◆ ASSIGNMENT ◆
With every picture left out, restate the listing below exactly as written.

------------------------------------------------------------------------

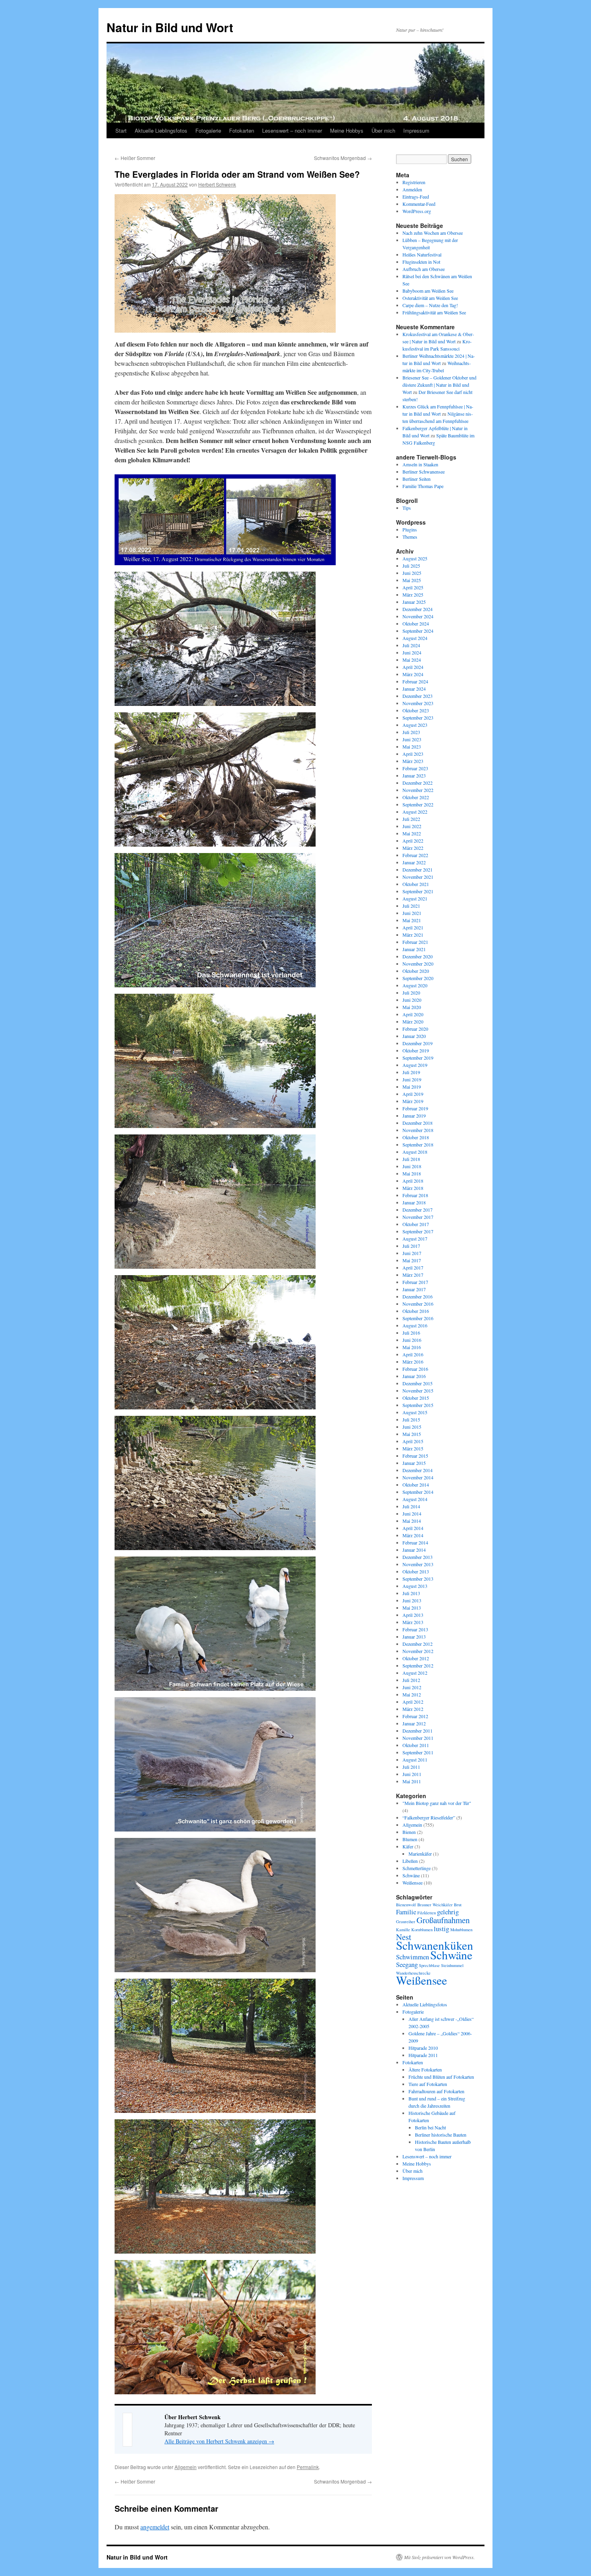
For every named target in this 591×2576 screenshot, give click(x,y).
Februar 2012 (415, 1716)
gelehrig (448, 1911)
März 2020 (412, 1021)
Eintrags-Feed (415, 196)
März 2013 (412, 1622)
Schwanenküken (434, 1945)
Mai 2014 (411, 1521)
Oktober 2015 (415, 1398)
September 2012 (417, 1665)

------------------------------------------------------------------------

◆ REPLY TO THE EXERCISE ◆
For every named target in this 591×2576 screenshot, give click(x,y).
Februar 2012 (415, 1716)
gelehrig (448, 1911)
März 2020 (412, 1021)
Eintrags-Feed (415, 196)
März 2013 (412, 1622)
Schwanenküken (434, 1945)
Mai 2014 (411, 1521)
Oktober 2015 (415, 1398)
September 2012 (417, 1665)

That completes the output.